***** Data records
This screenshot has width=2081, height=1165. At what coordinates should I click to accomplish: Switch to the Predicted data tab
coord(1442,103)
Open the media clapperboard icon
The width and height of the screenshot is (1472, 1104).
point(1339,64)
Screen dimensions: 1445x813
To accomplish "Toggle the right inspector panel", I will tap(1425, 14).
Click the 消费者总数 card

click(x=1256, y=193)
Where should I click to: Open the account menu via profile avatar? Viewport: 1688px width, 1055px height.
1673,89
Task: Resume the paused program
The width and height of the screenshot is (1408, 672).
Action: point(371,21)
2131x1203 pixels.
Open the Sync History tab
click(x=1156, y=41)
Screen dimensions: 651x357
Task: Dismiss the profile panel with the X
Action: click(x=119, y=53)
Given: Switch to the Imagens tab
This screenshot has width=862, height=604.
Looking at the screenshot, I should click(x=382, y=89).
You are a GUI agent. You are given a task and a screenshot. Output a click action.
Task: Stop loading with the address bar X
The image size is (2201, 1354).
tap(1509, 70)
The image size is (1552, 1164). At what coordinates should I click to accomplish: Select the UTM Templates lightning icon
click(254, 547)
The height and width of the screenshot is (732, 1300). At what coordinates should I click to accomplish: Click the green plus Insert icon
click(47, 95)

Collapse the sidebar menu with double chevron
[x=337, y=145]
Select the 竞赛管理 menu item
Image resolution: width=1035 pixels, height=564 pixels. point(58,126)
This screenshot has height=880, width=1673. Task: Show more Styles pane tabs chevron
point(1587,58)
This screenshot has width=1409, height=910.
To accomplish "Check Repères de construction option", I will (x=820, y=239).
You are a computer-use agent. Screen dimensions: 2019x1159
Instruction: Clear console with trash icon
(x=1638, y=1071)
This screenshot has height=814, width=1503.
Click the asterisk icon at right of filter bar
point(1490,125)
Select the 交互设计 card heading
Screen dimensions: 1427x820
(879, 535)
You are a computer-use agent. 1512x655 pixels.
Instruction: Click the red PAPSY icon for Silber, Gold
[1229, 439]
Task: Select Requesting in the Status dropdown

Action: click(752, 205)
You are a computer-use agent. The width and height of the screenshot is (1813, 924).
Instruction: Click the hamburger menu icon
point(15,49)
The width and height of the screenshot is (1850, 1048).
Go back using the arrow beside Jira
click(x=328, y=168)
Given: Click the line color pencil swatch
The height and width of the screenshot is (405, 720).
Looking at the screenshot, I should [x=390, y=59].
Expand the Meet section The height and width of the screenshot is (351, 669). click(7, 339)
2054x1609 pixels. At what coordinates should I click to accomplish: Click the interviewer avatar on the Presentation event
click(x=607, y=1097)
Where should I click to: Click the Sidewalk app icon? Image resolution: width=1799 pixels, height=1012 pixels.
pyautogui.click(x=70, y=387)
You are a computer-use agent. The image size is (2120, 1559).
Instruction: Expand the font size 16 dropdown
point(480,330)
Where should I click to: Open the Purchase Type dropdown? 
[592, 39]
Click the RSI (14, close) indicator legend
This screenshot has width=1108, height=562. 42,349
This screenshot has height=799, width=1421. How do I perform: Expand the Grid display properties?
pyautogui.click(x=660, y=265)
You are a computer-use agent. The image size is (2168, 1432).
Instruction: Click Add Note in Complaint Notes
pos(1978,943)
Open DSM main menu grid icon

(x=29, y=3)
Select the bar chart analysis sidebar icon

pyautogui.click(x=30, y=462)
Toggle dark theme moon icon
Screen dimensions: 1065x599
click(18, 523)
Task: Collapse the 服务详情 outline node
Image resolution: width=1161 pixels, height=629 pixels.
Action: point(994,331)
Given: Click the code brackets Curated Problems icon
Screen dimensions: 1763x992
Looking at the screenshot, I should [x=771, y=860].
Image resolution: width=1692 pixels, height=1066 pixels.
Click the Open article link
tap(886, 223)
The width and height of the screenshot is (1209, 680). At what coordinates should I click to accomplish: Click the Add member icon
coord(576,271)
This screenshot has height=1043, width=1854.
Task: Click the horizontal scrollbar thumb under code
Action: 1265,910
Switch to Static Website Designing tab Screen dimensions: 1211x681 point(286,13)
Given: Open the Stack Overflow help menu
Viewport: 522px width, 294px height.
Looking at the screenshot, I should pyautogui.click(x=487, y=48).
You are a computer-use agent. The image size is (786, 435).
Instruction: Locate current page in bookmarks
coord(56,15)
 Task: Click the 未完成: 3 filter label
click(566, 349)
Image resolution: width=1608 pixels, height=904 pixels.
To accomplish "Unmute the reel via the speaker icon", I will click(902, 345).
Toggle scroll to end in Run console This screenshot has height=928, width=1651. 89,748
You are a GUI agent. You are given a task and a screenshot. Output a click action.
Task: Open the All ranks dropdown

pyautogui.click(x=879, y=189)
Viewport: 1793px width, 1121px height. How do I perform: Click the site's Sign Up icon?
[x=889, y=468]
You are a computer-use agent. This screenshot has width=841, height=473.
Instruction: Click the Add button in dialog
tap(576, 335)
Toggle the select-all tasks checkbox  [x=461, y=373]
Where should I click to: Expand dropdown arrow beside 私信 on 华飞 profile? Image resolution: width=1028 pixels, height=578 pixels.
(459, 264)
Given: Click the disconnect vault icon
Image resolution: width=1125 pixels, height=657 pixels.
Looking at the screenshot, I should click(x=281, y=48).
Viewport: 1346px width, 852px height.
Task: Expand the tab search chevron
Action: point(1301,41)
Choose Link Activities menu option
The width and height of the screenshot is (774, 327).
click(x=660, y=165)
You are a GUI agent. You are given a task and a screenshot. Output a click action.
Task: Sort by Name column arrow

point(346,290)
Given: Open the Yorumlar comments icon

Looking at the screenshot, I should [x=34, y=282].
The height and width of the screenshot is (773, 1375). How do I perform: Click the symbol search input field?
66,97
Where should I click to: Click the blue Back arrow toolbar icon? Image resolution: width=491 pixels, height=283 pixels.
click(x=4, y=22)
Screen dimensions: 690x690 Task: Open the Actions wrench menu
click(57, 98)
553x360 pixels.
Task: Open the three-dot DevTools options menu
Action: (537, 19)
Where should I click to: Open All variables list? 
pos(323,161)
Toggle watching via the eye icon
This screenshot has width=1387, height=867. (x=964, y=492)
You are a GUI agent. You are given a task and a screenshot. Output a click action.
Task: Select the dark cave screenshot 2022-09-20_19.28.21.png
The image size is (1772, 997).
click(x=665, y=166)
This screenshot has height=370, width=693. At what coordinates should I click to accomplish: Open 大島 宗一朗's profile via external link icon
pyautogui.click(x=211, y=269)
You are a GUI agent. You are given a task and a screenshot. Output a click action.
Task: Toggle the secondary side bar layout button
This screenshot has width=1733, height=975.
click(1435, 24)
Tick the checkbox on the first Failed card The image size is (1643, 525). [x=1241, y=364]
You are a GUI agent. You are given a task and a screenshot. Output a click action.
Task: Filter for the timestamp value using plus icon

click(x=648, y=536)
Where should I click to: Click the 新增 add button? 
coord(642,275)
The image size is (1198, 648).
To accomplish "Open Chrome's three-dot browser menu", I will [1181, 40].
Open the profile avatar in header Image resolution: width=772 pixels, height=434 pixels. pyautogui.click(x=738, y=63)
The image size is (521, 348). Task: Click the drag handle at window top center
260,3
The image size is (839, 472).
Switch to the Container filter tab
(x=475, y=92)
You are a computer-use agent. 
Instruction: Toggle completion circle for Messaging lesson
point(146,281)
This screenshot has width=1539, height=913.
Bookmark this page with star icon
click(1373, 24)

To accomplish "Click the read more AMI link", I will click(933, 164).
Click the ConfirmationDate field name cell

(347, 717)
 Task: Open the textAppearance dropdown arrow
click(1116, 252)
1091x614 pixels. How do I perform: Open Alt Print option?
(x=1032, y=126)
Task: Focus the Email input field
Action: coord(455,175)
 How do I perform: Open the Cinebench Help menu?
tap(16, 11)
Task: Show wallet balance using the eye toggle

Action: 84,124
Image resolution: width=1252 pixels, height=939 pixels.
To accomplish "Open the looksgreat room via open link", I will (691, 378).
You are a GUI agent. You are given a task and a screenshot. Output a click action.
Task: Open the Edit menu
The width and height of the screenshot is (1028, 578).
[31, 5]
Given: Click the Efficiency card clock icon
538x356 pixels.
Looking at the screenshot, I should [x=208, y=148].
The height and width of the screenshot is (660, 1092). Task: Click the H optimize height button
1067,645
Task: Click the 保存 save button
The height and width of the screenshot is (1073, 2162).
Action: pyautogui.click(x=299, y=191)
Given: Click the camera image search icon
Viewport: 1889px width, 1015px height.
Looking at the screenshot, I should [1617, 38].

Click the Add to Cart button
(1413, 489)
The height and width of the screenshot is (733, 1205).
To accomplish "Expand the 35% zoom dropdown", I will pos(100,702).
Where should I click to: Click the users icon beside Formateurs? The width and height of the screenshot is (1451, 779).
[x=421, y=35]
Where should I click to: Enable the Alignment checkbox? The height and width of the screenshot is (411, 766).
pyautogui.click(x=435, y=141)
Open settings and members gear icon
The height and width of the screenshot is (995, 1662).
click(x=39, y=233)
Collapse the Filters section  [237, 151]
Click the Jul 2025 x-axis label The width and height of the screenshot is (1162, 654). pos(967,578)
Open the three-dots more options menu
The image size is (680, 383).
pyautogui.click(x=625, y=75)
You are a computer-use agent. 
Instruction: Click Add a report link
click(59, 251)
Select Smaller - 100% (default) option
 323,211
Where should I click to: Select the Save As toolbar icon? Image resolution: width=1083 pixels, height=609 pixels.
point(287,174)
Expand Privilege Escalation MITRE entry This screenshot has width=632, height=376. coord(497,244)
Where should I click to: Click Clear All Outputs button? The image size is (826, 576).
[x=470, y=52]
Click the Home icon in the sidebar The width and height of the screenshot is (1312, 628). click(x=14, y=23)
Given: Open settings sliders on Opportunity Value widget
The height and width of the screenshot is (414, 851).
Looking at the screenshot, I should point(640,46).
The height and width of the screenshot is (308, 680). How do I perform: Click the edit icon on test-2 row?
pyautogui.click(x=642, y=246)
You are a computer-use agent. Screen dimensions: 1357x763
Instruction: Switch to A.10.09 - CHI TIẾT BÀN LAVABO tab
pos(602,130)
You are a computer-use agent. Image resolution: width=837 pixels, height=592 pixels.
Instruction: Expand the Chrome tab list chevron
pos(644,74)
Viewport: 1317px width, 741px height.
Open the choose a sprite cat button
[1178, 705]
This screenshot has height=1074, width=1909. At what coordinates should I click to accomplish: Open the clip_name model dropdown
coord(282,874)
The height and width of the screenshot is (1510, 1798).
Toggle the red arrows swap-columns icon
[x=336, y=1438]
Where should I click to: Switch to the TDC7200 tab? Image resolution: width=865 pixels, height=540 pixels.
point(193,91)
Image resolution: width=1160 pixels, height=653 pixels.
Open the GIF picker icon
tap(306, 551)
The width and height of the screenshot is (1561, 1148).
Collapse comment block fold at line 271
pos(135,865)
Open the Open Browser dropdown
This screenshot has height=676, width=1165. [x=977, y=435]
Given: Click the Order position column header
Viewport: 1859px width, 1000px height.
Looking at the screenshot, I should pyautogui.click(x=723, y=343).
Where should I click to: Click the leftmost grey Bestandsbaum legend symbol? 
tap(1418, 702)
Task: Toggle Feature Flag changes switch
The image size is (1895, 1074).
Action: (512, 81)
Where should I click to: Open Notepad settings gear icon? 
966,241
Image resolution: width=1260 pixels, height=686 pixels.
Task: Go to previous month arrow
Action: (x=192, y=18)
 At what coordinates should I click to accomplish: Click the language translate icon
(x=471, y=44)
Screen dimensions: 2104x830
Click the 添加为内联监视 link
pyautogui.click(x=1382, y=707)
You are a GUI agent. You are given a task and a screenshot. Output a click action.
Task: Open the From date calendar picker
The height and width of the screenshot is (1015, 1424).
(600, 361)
**********
> Goal of the exercise: For this exercise, output exactly the lines above from the line with "Select the 竞赛管理 menu item" to the line with "You are a computer-use agent. Screen dimensions: 2019x1159", counting both, and leave out the rest.

> Exercise result:
Select the 竞赛管理 menu item
Image resolution: width=1035 pixels, height=564 pixels. point(58,126)
This screenshot has height=880, width=1673. Task: Show more Styles pane tabs chevron
point(1587,58)
This screenshot has width=1409, height=910.
To accomplish "Check Repères de construction option", I will (x=820, y=239).
You are a computer-use agent. Screen dimensions: 2019x1159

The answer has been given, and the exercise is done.